## Supplied data
<<<<
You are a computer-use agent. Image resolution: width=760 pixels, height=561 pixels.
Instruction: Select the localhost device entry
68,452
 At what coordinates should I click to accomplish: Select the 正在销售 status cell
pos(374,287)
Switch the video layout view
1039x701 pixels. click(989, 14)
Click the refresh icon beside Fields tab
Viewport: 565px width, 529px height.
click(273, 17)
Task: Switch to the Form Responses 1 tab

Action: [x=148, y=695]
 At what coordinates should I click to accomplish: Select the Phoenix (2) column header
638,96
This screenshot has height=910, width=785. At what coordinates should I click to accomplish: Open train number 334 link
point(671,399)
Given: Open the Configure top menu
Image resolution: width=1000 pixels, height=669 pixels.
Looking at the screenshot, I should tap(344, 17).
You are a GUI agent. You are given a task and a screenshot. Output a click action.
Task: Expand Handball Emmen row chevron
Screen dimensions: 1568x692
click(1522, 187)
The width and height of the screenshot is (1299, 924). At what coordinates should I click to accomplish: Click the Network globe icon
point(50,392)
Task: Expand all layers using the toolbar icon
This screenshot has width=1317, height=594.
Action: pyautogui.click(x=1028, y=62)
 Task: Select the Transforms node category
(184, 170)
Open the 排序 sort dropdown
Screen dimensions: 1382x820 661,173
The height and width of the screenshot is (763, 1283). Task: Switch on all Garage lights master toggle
>>>>
## Required action
From the first line to the last, transcribe the records exactly.

## Exercise output
You are a computer-use agent. Image resolution: width=760 pixels, height=561 pixels.
Instruction: Select the localhost device entry
68,452
 At what coordinates should I click to accomplish: Select the 正在销售 status cell
pos(374,287)
Switch the video layout view
1039x701 pixels. click(989, 14)
Click the refresh icon beside Fields tab
Viewport: 565px width, 529px height.
click(273, 17)
Task: Switch to the Form Responses 1 tab

Action: [x=148, y=695]
 At what coordinates should I click to accomplish: Select the Phoenix (2) column header
638,96
This screenshot has height=910, width=785. At what coordinates should I click to accomplish: Open train number 334 link
point(671,399)
Given: Open the Configure top menu
Image resolution: width=1000 pixels, height=669 pixels.
Looking at the screenshot, I should tap(344, 17).
You are a GUI agent. You are given a task and a screenshot. Output a click action.
Task: Expand Handball Emmen row chevron
Screen dimensions: 1568x692
click(1522, 187)
The width and height of the screenshot is (1299, 924). At what coordinates should I click to accomplish: Click the Network globe icon
point(50,392)
Task: Expand all layers using the toolbar icon
This screenshot has width=1317, height=594.
Action: pyautogui.click(x=1028, y=62)
 Task: Select the Transforms node category
(184, 170)
Open the 排序 sort dropdown
Screen dimensions: 1382x820 661,173
The height and width of the screenshot is (763, 1283). Task: Switch on all Garage lights master toggle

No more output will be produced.